Data in this exercise Block Start

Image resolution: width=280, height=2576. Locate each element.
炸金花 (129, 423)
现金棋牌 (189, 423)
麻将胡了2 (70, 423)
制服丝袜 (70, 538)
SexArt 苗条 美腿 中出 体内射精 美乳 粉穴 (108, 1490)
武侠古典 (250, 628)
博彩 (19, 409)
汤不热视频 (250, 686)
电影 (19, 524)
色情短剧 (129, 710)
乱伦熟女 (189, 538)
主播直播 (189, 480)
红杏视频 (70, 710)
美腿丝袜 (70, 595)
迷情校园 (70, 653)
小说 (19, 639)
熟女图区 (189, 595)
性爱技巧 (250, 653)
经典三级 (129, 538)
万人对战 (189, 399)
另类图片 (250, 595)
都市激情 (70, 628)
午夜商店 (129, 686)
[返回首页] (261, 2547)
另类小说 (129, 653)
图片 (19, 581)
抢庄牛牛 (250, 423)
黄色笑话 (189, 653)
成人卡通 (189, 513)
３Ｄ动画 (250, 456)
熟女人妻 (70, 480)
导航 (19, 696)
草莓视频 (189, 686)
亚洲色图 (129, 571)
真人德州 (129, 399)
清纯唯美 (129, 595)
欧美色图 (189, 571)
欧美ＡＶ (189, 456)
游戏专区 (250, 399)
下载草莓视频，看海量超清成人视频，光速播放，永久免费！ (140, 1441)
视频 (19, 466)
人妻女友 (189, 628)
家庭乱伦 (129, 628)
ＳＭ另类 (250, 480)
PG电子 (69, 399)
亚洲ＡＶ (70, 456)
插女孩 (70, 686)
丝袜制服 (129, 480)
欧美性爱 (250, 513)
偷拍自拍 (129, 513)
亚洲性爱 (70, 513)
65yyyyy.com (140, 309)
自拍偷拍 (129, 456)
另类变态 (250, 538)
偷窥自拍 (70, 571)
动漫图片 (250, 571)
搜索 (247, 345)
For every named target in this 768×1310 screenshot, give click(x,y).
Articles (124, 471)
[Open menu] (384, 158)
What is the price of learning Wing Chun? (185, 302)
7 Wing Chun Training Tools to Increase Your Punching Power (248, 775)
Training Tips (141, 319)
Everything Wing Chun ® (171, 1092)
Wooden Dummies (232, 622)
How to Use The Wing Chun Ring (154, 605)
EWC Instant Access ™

Data in this exercise Block End

__Description of the task__
Your task is to list each line of the records with the word "Chun".

__Solution to the exercise__
What is the price of learning Wing Chun? (185, 302)
7 Wing Chun Training Tools to Increase Your Punching Power (248, 775)
Everything Wing Chun ® (171, 1092)
How to Use The Wing Chun Ring (154, 605)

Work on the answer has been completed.